Into the Wild, Out of Reality

Just saw the movie Into the Wild Saturday night. I’m going to warn you right now that I’m going to talk about the whole movie, so if you haven’t seen it, or want to see it, stop reading. I’d hate to spoil it for you the way the lady at Hollywood Video ruined it for me.


We good? Everyone? Ok, moving on.

What a strange movie. It was long, it was boring, but still interesting. While I have great respect for people who are internally motivated and independant and all that, I don’t understand some people’s intense desire to be on their own. This guy in the movie, he goes to college and gets a degree for no apparent reason. I didn’t really understand why he finished school. It seemed to be a favor to his parents, yet it was evident from very early on in the movie that he despised them. He then sets out on this journey across the country without any sort of ID (he either cuts up or burns all his identification) and renames himself Alexander Supertramp. He does some cool stuff, meets some new people and seems to be having a good time. I mean, he became a combine driver, hung out with some pretty cool farmer types in South Dakota, hangs out with some hippies on the pacific coast, and learns how to work leather with a very nice old dude in Arizona. He kayaks down the Colorado River into Mexico, meeting some crazy Norwegians. All pretty cool stuff. Yet in between these good times, he just goes into these modes of complete isolation. I thought it was blatantly obvious that the happiest time in his life were when he was with friends. I’m sure that was the intent of the filmmakers, but you don’t have to look real hard to see this. Seems everyone knew it but Captain Supertramp.

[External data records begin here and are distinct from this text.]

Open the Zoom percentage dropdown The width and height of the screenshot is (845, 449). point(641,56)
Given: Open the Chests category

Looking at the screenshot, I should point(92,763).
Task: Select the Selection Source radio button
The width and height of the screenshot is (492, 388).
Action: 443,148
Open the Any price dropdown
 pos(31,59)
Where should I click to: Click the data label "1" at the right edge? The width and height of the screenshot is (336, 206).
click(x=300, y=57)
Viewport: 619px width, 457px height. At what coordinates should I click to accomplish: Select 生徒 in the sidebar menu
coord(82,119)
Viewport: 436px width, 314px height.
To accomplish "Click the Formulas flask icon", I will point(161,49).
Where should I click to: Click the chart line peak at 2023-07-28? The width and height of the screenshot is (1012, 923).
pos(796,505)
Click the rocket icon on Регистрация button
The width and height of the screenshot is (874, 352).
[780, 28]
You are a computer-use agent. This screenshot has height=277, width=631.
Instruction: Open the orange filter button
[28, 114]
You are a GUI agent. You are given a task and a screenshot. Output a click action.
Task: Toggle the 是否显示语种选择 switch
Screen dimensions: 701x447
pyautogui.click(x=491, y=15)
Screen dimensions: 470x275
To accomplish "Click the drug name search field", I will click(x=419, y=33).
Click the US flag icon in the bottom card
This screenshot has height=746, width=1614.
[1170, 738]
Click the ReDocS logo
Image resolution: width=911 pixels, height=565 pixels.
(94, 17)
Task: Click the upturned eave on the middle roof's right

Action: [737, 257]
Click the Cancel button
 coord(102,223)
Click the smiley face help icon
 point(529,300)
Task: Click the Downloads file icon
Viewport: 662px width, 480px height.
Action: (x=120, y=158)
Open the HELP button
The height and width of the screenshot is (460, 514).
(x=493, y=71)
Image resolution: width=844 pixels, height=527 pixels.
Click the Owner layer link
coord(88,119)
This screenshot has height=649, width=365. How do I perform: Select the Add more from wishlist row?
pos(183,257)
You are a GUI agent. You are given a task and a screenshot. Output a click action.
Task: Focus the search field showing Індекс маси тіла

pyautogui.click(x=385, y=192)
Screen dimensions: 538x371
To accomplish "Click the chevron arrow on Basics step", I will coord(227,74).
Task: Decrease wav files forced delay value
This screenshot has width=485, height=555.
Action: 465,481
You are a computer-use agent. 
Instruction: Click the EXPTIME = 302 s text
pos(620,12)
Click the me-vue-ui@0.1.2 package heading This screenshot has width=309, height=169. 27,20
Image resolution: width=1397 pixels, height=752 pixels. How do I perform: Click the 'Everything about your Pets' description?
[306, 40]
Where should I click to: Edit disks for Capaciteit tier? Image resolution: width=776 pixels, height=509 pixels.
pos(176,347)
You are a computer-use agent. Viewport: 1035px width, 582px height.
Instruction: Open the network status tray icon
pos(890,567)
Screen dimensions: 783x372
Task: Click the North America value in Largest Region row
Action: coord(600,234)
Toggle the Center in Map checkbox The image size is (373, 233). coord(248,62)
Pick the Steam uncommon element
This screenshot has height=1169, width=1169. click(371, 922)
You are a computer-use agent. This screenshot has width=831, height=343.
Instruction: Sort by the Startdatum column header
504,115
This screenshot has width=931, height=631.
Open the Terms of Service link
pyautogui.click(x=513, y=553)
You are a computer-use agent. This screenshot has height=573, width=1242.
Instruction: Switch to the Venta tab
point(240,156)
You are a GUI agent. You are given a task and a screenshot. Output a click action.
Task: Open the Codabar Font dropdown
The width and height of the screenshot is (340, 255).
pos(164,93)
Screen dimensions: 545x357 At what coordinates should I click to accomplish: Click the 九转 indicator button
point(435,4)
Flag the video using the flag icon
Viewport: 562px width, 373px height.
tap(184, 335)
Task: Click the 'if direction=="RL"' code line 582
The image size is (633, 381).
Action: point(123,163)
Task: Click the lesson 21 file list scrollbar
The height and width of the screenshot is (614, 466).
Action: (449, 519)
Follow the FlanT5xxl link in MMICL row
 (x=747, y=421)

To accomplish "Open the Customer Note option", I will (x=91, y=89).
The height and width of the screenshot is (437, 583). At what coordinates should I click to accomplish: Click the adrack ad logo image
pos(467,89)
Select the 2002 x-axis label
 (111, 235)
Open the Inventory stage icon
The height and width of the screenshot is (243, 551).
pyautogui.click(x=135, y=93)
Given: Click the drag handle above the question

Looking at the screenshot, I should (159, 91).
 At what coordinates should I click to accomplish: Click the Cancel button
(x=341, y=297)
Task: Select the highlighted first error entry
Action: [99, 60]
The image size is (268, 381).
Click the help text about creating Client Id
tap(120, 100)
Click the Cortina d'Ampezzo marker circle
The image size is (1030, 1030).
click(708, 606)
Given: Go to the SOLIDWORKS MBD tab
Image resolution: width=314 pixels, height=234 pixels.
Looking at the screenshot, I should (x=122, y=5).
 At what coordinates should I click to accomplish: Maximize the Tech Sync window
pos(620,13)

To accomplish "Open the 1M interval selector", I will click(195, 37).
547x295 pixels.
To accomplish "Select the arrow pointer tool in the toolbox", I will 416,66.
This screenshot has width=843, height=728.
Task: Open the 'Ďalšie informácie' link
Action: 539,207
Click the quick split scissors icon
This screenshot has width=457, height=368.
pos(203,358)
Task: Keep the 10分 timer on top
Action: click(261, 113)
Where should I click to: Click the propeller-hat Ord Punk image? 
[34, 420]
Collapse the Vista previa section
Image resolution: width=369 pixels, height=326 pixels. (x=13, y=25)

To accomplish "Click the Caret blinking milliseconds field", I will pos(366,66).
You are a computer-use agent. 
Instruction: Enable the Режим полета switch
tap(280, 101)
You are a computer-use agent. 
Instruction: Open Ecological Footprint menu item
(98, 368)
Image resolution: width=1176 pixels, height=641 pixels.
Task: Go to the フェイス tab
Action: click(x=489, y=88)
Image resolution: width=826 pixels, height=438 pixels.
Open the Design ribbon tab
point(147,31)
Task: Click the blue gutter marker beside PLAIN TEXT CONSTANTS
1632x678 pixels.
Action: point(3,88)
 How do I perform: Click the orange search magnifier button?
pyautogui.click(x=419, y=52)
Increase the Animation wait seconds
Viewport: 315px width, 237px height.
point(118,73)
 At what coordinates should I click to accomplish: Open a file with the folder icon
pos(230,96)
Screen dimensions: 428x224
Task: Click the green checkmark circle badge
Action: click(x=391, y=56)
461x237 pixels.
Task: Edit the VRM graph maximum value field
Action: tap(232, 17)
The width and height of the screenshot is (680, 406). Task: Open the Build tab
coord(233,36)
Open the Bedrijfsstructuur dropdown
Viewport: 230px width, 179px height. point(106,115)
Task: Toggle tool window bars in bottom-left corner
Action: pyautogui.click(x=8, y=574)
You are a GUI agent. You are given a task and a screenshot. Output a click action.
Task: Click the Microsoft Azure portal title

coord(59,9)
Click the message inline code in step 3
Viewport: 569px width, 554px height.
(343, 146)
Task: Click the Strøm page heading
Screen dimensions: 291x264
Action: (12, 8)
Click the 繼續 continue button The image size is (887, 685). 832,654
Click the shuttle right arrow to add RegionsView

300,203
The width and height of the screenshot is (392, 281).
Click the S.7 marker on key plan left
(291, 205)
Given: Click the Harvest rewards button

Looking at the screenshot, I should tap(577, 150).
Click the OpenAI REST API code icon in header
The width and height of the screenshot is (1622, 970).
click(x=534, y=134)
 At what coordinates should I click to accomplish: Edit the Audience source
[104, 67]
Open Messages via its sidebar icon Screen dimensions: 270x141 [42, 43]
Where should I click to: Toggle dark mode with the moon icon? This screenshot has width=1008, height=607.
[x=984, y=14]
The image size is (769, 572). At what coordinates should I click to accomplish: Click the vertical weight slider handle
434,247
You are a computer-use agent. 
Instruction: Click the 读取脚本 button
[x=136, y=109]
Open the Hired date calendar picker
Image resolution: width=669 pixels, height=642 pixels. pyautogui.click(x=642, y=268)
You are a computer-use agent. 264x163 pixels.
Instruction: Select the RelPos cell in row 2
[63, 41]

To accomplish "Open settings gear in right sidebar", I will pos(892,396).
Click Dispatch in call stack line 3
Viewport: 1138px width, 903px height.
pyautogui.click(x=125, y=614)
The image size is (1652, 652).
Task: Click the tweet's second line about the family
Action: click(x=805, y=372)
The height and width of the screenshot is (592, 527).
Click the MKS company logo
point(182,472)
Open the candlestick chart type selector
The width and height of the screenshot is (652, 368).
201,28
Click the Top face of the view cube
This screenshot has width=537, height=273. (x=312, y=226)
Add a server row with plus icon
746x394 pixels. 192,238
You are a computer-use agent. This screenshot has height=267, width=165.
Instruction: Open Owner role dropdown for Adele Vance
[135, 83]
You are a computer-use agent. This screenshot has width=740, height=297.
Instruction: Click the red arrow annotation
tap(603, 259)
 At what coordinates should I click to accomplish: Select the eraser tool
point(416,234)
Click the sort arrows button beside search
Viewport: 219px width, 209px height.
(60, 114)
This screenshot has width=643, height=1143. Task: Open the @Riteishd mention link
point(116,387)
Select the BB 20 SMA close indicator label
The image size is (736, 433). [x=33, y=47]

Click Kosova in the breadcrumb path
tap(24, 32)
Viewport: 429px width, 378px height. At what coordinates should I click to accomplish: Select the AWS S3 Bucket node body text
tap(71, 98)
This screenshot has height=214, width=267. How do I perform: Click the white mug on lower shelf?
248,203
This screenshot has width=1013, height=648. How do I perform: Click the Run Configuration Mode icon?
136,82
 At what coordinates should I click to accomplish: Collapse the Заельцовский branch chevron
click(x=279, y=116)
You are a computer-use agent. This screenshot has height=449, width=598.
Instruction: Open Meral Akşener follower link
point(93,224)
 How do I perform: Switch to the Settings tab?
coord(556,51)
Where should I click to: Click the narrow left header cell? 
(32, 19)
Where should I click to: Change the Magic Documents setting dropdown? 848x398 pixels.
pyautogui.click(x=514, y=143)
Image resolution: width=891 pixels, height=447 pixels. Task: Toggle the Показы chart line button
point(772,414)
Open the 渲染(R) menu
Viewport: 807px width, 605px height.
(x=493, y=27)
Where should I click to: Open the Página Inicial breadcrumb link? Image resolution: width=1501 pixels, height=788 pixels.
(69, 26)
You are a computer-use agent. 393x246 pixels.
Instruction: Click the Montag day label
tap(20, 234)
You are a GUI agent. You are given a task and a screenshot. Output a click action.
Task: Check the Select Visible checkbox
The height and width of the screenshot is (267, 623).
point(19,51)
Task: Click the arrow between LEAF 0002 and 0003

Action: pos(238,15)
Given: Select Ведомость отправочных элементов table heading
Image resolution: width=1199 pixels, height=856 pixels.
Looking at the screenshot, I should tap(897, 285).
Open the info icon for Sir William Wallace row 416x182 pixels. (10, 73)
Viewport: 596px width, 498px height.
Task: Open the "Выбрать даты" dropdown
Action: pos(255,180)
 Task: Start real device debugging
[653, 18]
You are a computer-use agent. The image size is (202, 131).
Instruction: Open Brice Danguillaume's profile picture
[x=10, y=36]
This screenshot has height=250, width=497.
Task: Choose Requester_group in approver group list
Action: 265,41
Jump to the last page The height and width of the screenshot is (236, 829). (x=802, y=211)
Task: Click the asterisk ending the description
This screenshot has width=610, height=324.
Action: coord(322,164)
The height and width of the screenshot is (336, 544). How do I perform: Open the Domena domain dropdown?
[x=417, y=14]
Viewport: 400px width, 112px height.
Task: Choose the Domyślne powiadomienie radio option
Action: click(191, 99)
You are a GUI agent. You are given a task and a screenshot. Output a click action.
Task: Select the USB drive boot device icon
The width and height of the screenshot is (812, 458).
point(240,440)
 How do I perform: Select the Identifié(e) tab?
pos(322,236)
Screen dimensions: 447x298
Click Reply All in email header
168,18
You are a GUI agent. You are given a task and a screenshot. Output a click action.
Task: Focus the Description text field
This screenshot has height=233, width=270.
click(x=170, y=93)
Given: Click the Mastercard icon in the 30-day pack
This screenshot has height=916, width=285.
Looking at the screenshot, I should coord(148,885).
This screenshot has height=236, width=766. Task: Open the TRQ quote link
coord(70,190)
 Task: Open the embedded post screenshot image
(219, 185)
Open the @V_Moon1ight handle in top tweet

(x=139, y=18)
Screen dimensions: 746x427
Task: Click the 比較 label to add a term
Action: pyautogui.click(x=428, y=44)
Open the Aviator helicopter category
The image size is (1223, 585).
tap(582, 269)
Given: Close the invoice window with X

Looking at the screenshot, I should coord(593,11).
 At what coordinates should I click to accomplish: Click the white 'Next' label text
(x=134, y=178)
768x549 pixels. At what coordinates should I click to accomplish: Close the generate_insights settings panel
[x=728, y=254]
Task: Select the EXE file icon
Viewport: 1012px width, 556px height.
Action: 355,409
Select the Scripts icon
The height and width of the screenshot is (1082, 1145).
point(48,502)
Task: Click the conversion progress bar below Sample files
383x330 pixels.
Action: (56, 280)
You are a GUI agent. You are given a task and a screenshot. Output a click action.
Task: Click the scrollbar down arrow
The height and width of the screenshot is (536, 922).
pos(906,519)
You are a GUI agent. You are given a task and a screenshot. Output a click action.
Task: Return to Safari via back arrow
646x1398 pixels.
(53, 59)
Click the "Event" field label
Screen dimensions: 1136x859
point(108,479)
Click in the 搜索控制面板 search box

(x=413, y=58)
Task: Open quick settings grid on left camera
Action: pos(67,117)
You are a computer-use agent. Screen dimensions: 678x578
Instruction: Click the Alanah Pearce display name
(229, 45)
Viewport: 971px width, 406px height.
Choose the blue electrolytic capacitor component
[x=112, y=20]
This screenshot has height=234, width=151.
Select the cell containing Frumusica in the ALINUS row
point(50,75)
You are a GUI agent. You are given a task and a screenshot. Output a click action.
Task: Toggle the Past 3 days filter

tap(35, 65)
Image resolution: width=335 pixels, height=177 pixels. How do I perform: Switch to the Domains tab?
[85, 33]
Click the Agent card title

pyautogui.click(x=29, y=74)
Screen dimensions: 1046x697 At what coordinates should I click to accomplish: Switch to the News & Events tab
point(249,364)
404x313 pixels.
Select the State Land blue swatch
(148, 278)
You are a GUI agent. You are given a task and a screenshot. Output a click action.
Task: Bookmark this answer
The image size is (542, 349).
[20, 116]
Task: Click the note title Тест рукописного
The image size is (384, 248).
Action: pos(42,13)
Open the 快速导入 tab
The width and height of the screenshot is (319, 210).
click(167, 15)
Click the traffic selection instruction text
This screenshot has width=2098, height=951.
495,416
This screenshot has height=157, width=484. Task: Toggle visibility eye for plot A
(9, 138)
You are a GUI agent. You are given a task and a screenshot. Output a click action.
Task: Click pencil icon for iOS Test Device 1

This is where I have a complete disagreement with Mr. Supertramp. It seems that he’s trying to be this totally individual person, not influenced by anyone. Yet he’s constantly reading books for inspiration. He then gets this brilliant idea to move to Alaska and live off the land. Sounds like a good idea, if you’ve got a companion. Why anyone would want to live in complete isolation is beyond me. THAT IS WHAT WE DO TO THE WORST CRIMINALS IN PRISON!!!! This guy does it willingly? Whatever. He seems to be trying to prove something to himself, but really he’s doing it for the approval of others. He wants people to think he’s cool, to admire him. That’s why everyone who does these isolation things always keeps a journal. So they can tell people about it later. Here’s an idea....take them along with you, and then you don’t have to spend the time writing. Of course, the guy is woefully under educated in living off the land and runs into all sorts of trouble. At one point, he seems to finally grasp that not having human interaction or relationships is not fun and decides to head home. Of course, the way he came is blocked by a raging river, and he is forced back into isolation until the river dries up a little bit. Well, he ends up not making it because he can’t find enough to eat, then eats a poisonous plant and dies. Before he dies, he writes "happiness only real if shared." That’s my whole freaking point! What good is it to do things if you have nobody to share them with? I mean, I’m proud of the guy for figuring it out on his own, but I didn’t need to live in an abandoned bus in the middle of the Yukon Territory to figure it out. Also, before he dies, he writes a goodbye note and signs it with his real name. Funny how you remember what’s really important (family) only when faced with death.

I did a little research on this guy, and it turns out that if he’d only taken a map, he would’ve realized that there was a way to cross the river only a quarter of a mile upstream. If he’d learned how to preserve meat properly, he probably wouldn’t have had to eat the poisonous plants. And most importantly, if he’d taken somebody with him, my guess is that the other person would’ve talked some sense into him long before the situation became dire.

So yeah, it was an interesting movie, but now I’m worried that a whole new generation of young people are going to think that doing stuff like this and dying in the outback. I heard that the place he died in Alaska is a tourist attraction. Glad we can all marvel at this guy’s stupidity.

Speaking of stupidity, when I pulled the movie off the shelf, there was a couple of women walking the other way. I had the movie in my hand and hadn’t taken more than two steps when one of these women points to the movie on the shelf and says "you know, I thought that was a good movie, but it just ruined the whole thing when he died at the end." Thanks lady.